OpenAI’s Sora, capable of generating videos and interactive 3D environments in real-time, is a significant achievement showcasing the forefront of Generative AI (GenAI).
Interestingly, one of the key innovations that contributed to its development, an AI model architecture informally referred to as the diffusion transformer, has been part of the AI research landscape for several years.
The diffusion transformer, which also underpins Stability AI’s latest image generator, Stable Diffusion 3.0, seems set to revolutionize the GenAI domain by facilitating the scaling of GenAI models beyond previously achievable limits.
The research project that gave birth to the diffusion transformer was initiated in June 2022 by Saining Xie, a computer science professor at NYU. Along with his mentee William Peebles, who was then an intern at Meta’s AI research lab and is now the co-lead of Sora at OpenAI, Xie merged two machine learning concepts — diffusion and the transformer — to forge the diffusion transformer.
The majority of contemporary AI-powered media generators, including OpenAI’s DALL-E 3, depend on a process known as diffusion to produce images, videos, speech, music, 3D meshes, artwork, and more.
While it may not be the most straightforward concept, essentially, noise is incrementally introduced to a piece of media, such as an image, until it becomes indistinguishable.

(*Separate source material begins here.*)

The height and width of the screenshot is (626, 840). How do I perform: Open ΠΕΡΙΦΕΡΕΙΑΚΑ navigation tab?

This process is repeated to create a dataset of noisy media. A diffusion model, when trained on this dataset, learns to progressively eliminate the noise, inching closer to a target output media (like a new image) with each step.
Diffusion models usually have a core structure, often referred to as a U-Net. The U-Net core is designed to estimate the noise that needs to be removed, and it does this effectively. However, U-Nets are intricate, with specially engineered modules that can significantly decelerate the diffusion process.

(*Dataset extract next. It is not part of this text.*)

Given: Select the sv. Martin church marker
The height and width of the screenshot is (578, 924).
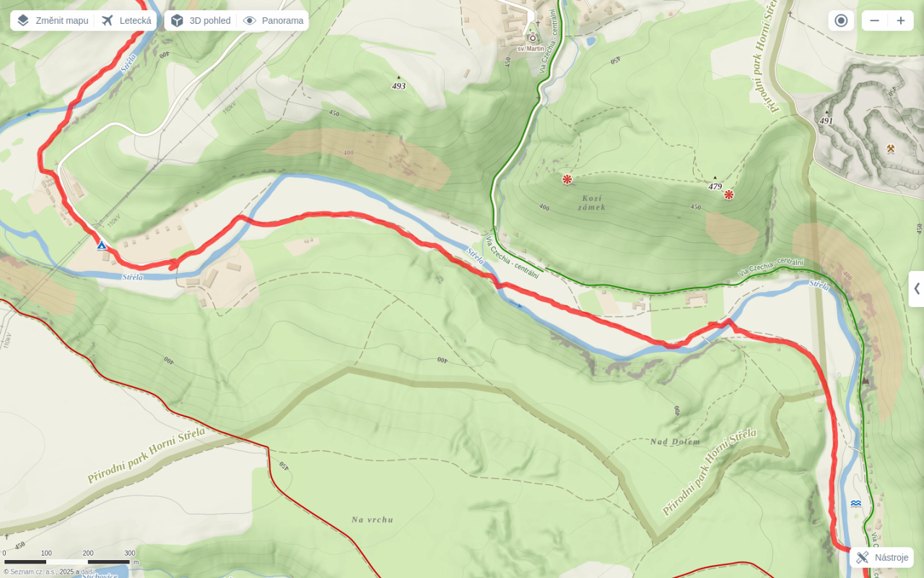Looking at the screenshot, I should pos(533,38).
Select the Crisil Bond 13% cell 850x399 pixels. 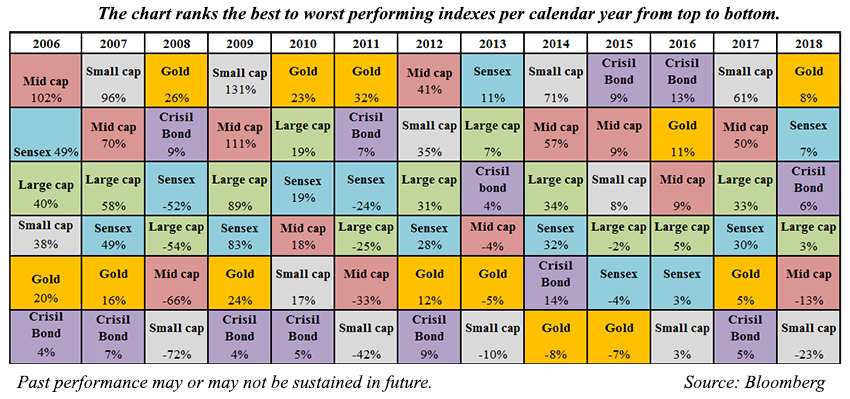pyautogui.click(x=682, y=80)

Luckily, transformers can take the place of U-Nets, resulting in enhanced efficiency and performance.
Transformers are the architecture of choice for complex reasoning tasks, powering models like GPT-4, Gemini and ChatGPT. They have several unique characteristics, but by far transformers’ defining feature is their “attention mechanism.” For every piece of input data (in the case of diffusion, image noise), transformers weigh the relevance of every other input (other noise in an image) and draw from them to generate the output (an estimate of the image noise).
Not only does the attention mechanism make transformers simpler than other model architectures but it makes the architecture parallelizable. In other words, larger and larger transformer models can be trained with significant but not unattainable increases in compute.
“What transformers contribute to the diffusion process is akin to an engine upgrade,” Xie told TechCrunch in an email interview. “The introduction of transformers … marks a significant leap in scalability and effectiveness. This is particularly evident in models like Sora, which benefit from training on vast volumes of video data and leverage extensive model parameters to showcase the transformative potential of transformers when applied at scale.”
Considering that the concept of diffusion transformers has been in existence for some time, one might wonder why it took years for projects like Sora and Stable Diffusion to start utilizing them. According to Xie, the significance of having a scalable backbone model only became apparent quite recently.
Xie praised the Sora team for their exceptional efforts in demonstrating the extensive possibilities of this approach when applied on a large scale. He stated that they have essentially established that U-Nets are out, and transformers are in for diffusion models henceforth.
Xie suggests that diffusion transformers could be a straightforward replacement for existing diffusion models, regardless of whether the models generate images, videos, audio, or any other form of media. He acknowledges that the current training process for diffusion transformers might introduce some inefficiencies and performance loss, but he is optimistic that these issues can be resolved over time.
Xie’s main message is clear: abandon U-Nets and switch to transformers because they are faster, more effective, and more scalable. He expressed his interest in merging the realms of content comprehension and creation within the framework of diffusion transformers. Currently, these are like two separate worlds – one for understanding and another for creating. Xie envisions a future where these elements are integrated, and he believes that achieving this integration necessitates the standardization of underlying architectures, with transformers being the perfect candidate for this purpose.
If Sora and Stable Diffusion 3.0 serve as a glimpse of what to anticipate with diffusion transformers, it seems we’re in for an exciting journey.